§ **Exercise objective**
Copy each of these records word for word, omitting the pictures from your answer.

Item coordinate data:
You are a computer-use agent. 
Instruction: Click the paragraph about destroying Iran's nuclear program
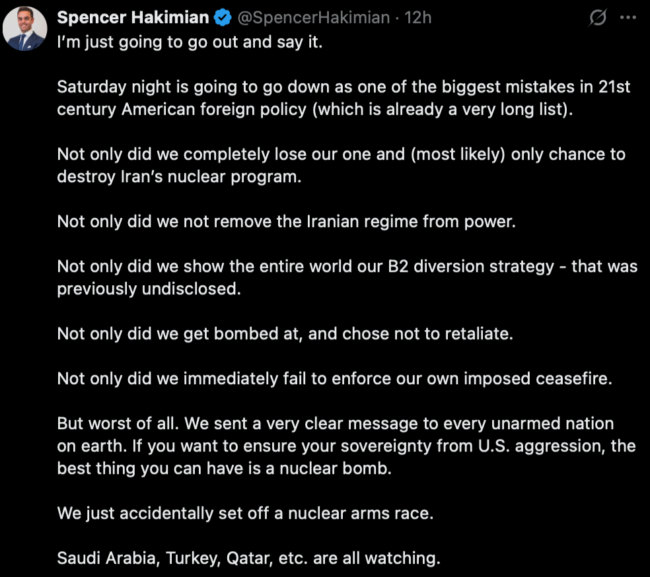coord(341,165)
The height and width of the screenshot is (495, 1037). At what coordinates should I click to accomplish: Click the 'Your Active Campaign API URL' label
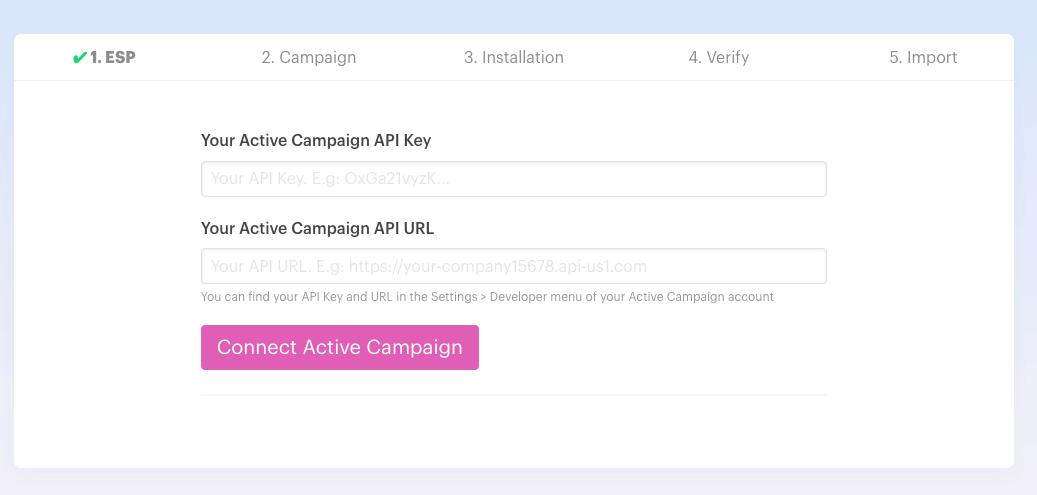point(317,228)
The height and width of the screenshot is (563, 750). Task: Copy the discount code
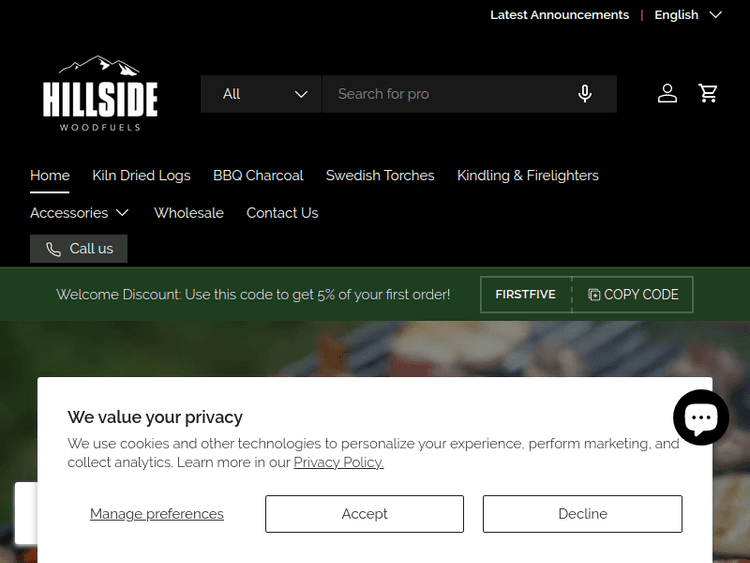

§ **Result for this exercise**
You are a computer-use agent. 
Instruction: Click the paragraph about destroying Iran's nuclear program
coord(341,165)
The height and width of the screenshot is (495, 1037). At what coordinates should I click to accomplish: Click the 'Your Active Campaign API URL' label
point(317,228)
The height and width of the screenshot is (563, 750). Task: Copy the discount code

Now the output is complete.